Business confidence among European CEOs has plummeted to an all-time low, according to a new survey from the European Round Table for Industry. And hundreds of billions in free money might soon have those same CEOs singing God Bless America.

Party in the USA

Facing growing inflation, perpetual supply chain issues, and rising energy costs due to Russia’s war in Ukraine, European businesses are fatigued. One-third of the continent’s largest industrial companies plan to scale back or halt production soon, and many expect a deep recession will last for another year and a half. “We are still at real risk of a wave of deindustrialisation, as ongoing high energy costs undermine the global competitiveness of European production sites,” said Martin Brudermüller, CEO of BASF, the world’s largest chemical producer.

The situation is slightly sunnier stateside, where many business leaders foresee a more shallow and short-lived economic downturn. Plus, the Inflation Reduction Act and its $369 billion in tax credits to renewable energy companies that make products like solar panels and electric vehicles are convincing European businesses to ditch the homeland and set up shop on American soil. The result? A new wave of European industry brain-drain:

  • The Biden Administration’s incentives would subsidize a factory in America by about $600-$800 million, Swedish battery maker Northvolt told the Financial Times. That compares to just $160 million in incentives on the table from Germany. Deutschland’s economy minister, Robert Habeck, described the US support as “excessive” and “hoovering up investments from Europe.”
  • Spanish energy company Iberdrola is increasing US investment to almost half of its global total from 2023-25, compared with 23% in the EU. Ignacio Galán, executive chair, told the FT that the US was now a “very much” more appealing place to invest.

Chip on Your Shoulder: The US-China chip war has become a global conflict. On Wednesday, the EU advanced a $44 billion plan to become a semiconductor hub starting next year. The chips, which help power everything from cars, to phones, to medical equipment, have been in short supply since the pandemic started in 2020, and nations are racing to be the next major producer of the tiny tech – if only to avoid dependencies and supply chain woes. The EU plans to manufacture 20% of the world’s chips by 2030. Groups like Intel, GlobalFoundries, and Infineon have already announced new chip sites in Europe. It appears the region’s chip game will soon no longer be small potatoes.

- Raw data:
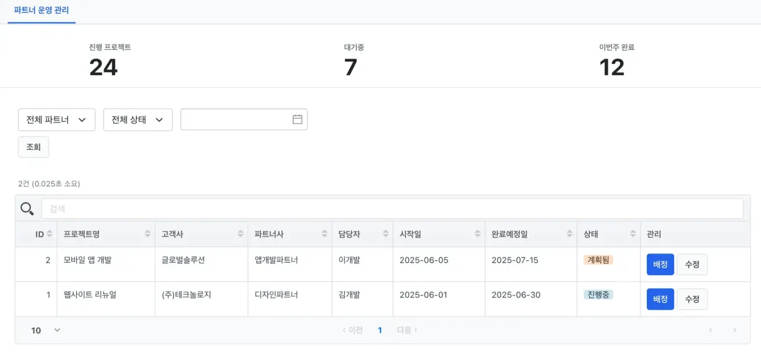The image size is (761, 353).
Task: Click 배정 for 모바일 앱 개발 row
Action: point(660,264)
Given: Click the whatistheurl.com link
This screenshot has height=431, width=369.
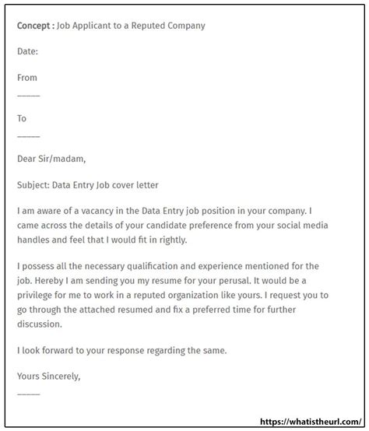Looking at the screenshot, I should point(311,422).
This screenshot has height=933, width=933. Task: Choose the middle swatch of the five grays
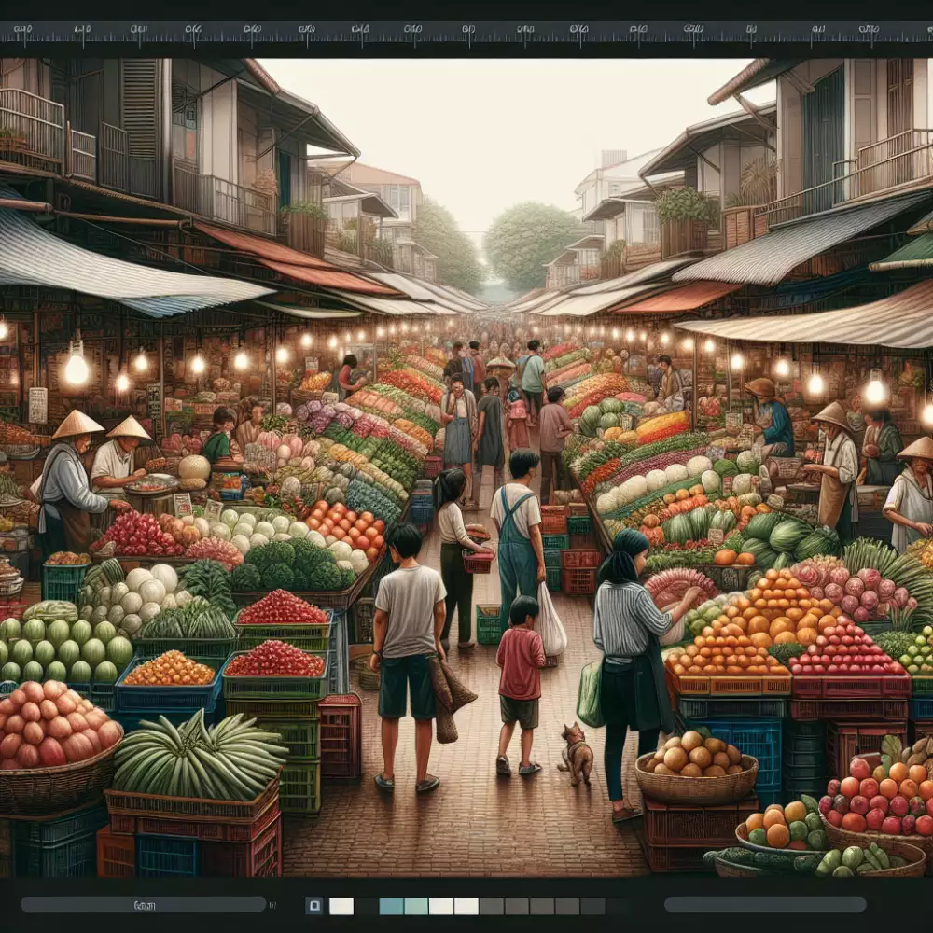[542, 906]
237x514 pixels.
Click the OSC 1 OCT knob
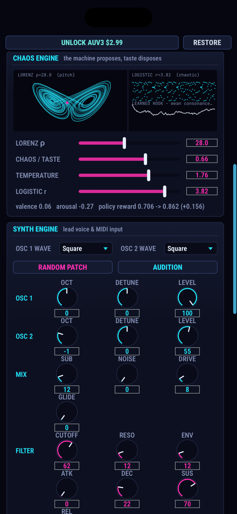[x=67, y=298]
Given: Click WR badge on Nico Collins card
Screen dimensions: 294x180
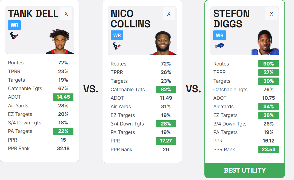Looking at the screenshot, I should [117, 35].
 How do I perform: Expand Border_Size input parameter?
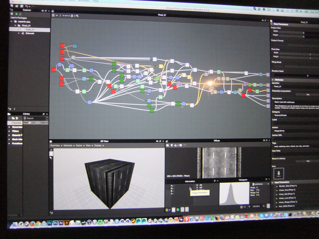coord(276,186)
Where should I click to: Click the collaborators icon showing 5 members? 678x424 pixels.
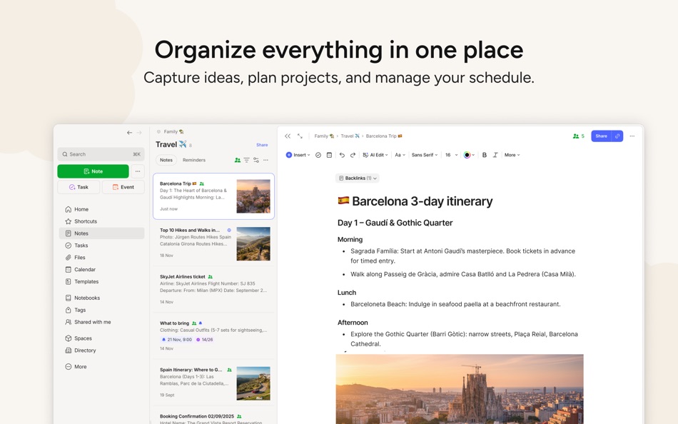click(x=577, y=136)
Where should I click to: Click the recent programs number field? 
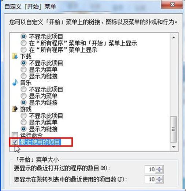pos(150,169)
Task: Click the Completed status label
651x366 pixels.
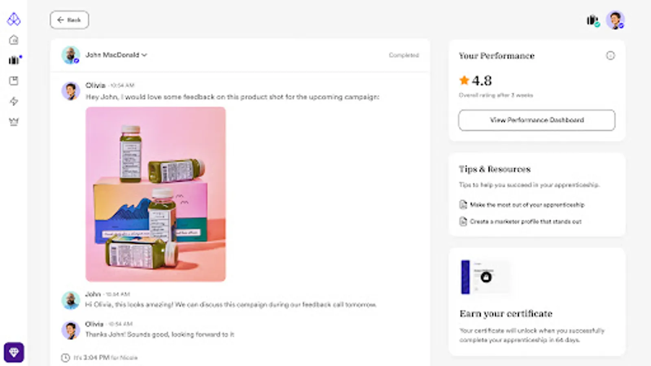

- Tasks:
1) From the article on European industry above, output the stretch from "Party in the" through "largest chemical producer." word for word.
2) According to the article on European industry, what share of the world's chips does the EU plan to manufacture by 2030?
3) Translate this sentence from the article on European industry into Spanish: "On Wednesday, the EU advanced a $44 billion plan to become a semiconductor hub starting next year."

- Completed exercise:
1)
Party in the USA

Facing growing inflation, perpetual supply chain issues, and rising energy costs due to Russia’s war in Ukraine, European businesses are fatigued. One-third of the continent’s largest industrial companies plan to scale back or halt production soon, and many expect a deep recession will last for another year and a half. “We are still at real risk of a wave of deindustrialisation, as ongoing high energy costs undermine the global competitiveness of European production sites,” said Martin Brudermüller, CEO of BASF, the world’s largest chemical producer.

2) 20%

3) El miércoles, la UE impulsó un plan de 44.000 millones de dólares para convertirse en un centro de semiconductores a partir del próximo año.